§ Requirements:
1 – Please reproduce the part of the film notes that opens with the words containing "Brock: Had a" and closes with "can find here.".
2 – Decide whether each statement agrees with the film notes, answering yes or no and quoting the words that settle it: (a) Brock watched Sense and Sensibility before the gangster movies. (b) Jakob first saw Snatch on television. (c) Jakob has been satisfied with Ritchie's films in recent years.

++++ Text ++++

Brock: Had a week of long overdue rewatches of excellent films. Starting off with Ang Lee's wonderful Sense and Sensibility (1995), and then three of the all-time great gangster movies: The Godfather (1972), The Godfather Part II (1974) and Goodfellas (1990).And afterwards, I
relistened to the guys excellent reviews of The Godfather movies and Goodfellas, which you can find here.
Jakob: "Apparently, Guy Ritchie has a new movie out, Wrath of Man. And for some reason, my interest in a film is still piqued when attached to his name (well, maybe not with his Aladdin remake) despite the fact I haven’t been satisfied with one of Ritchie’s films in over 20 years. So, I went back to revisit his last great film, Snatch, since I saw it in theaters. Glad to find the comedy-crime caper still holds up extremely well. I was really taken in by the humor this time around. The dialogue is quick and snappy (turn on those subtitles, yanks!). His effective use of repetition and quick cuts feel like an early version of a technique Edgar Wright would perfect. The plot is as complex as you want to make it, but that doesn’t matter, because this is a fantastic comedy."

++++ Data provided ++++

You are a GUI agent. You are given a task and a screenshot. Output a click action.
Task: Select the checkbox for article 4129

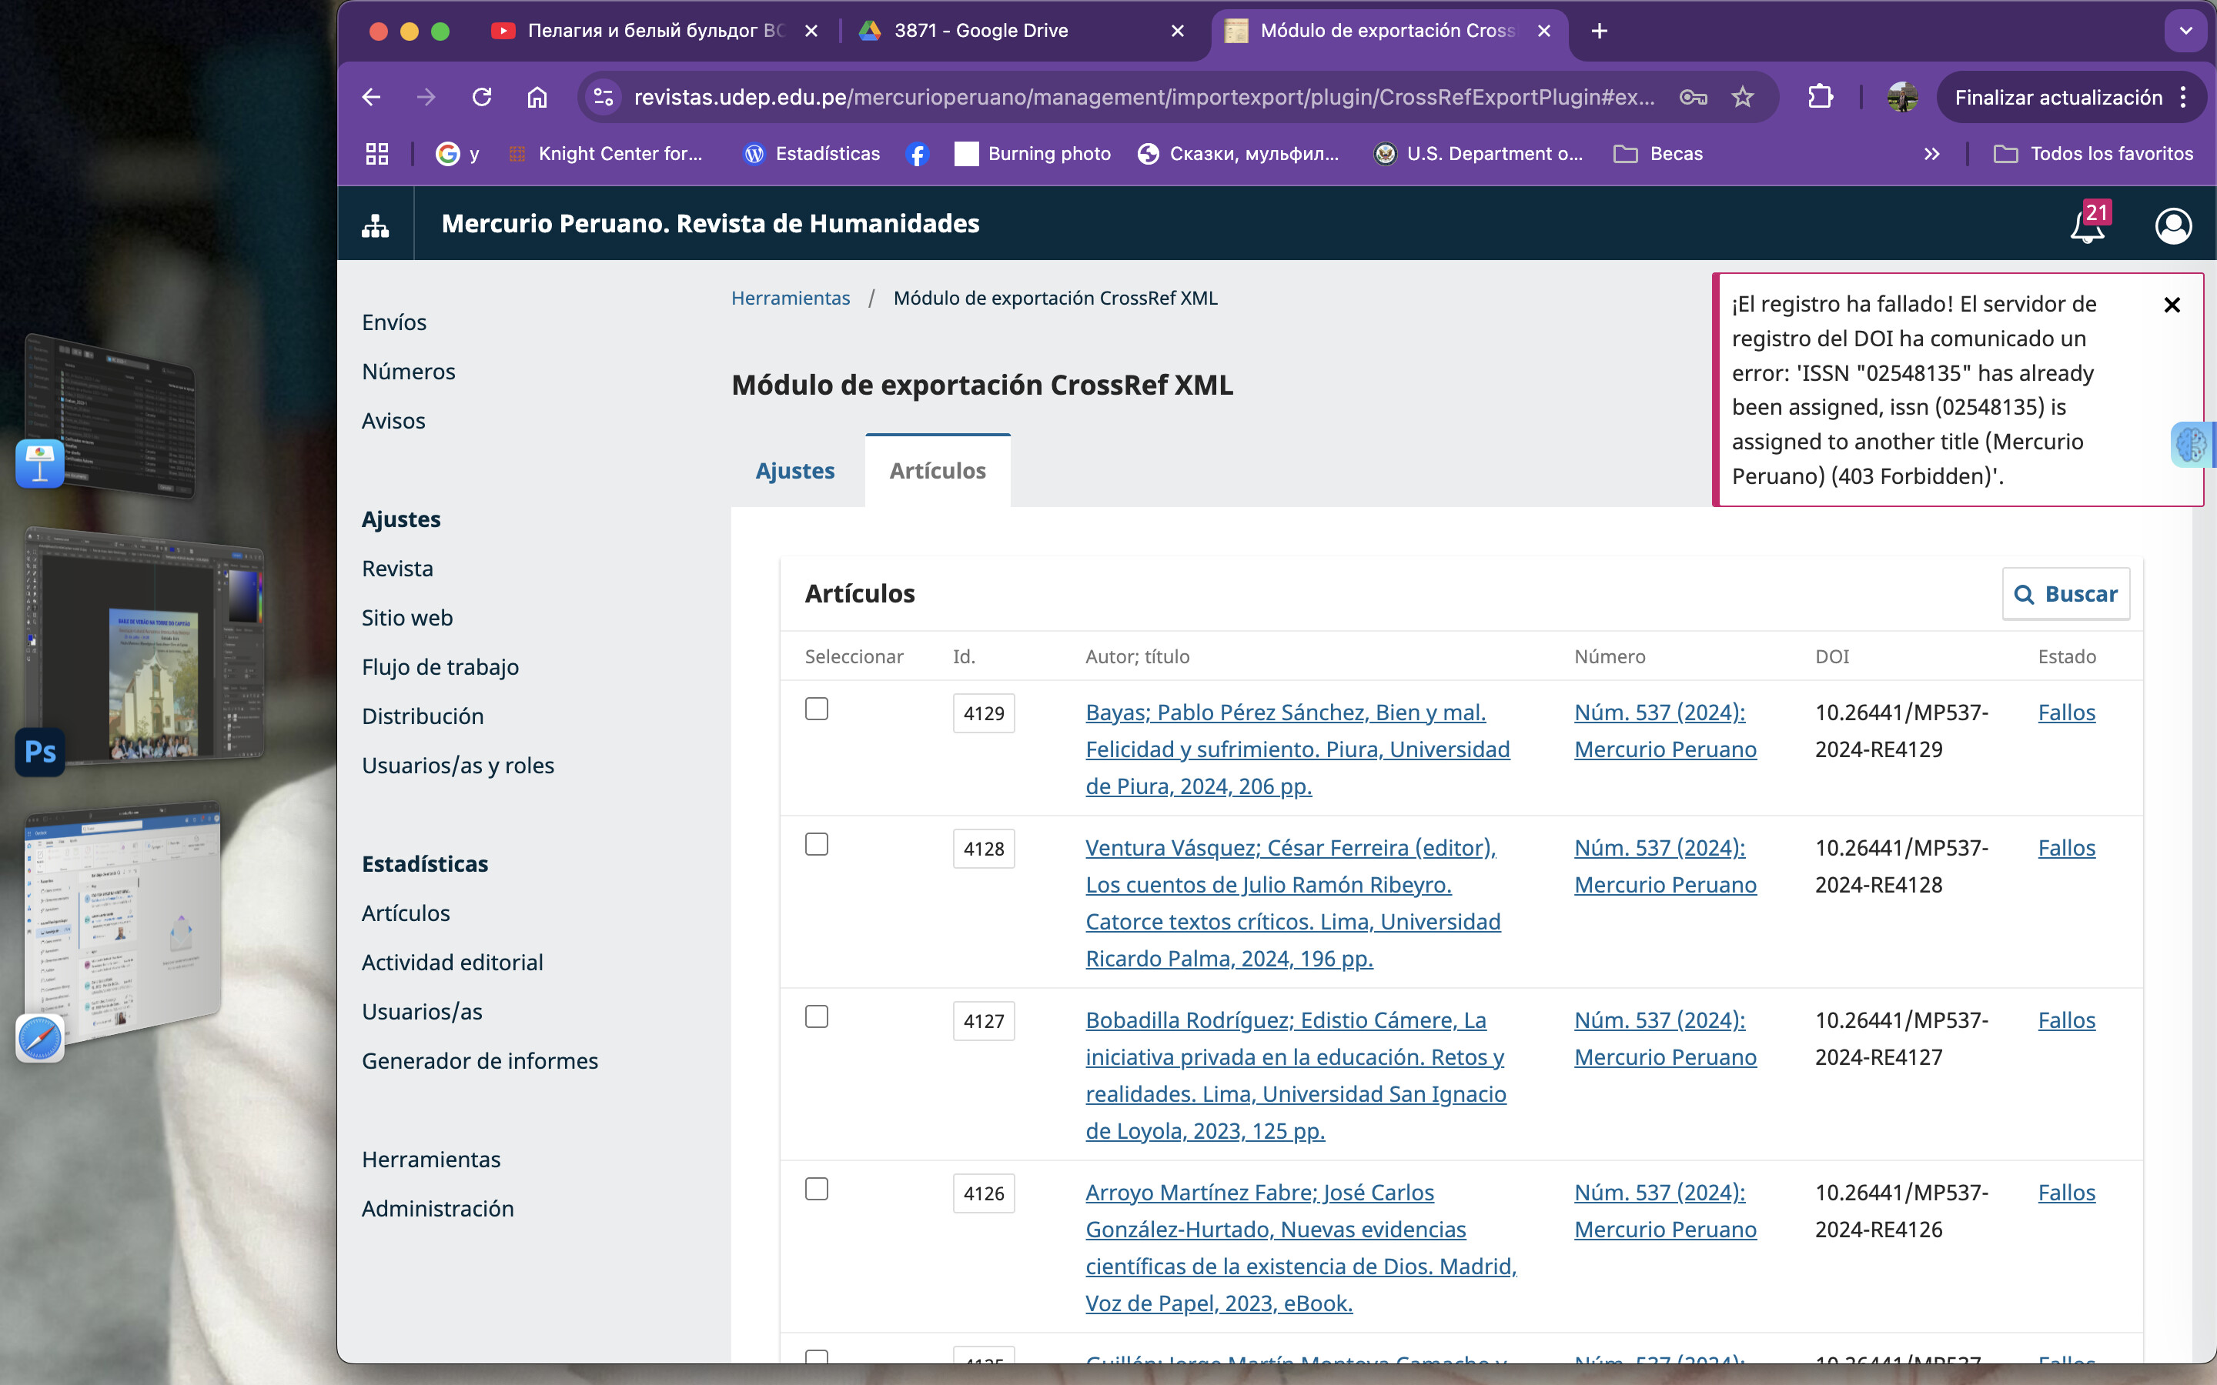[816, 709]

++++

§ Worked answers:
1 –
Brock: Had a week of long overdue rewatches of excellent films. Starting off with Ang Lee's wonderful Sense and Sensibility (1995), and then three of the all-time great gangster movies: The Godfather (1972), The Godfather Part II (1974) and Goodfellas (1990).And afterwards, I
relistened to the guys excellent reviews of The Godfather movies and Goodfellas, which you can find here.

2 –
(a) Yes: "Starting off with Ang Lee's wonderful Sense and Sensibility (1995), and then three of the all-time great gangster movies"
(b) No: "since I saw it in theaters"
(c) No: "I haven’t been satisfied with one of Ritchie’s films in over 20 years"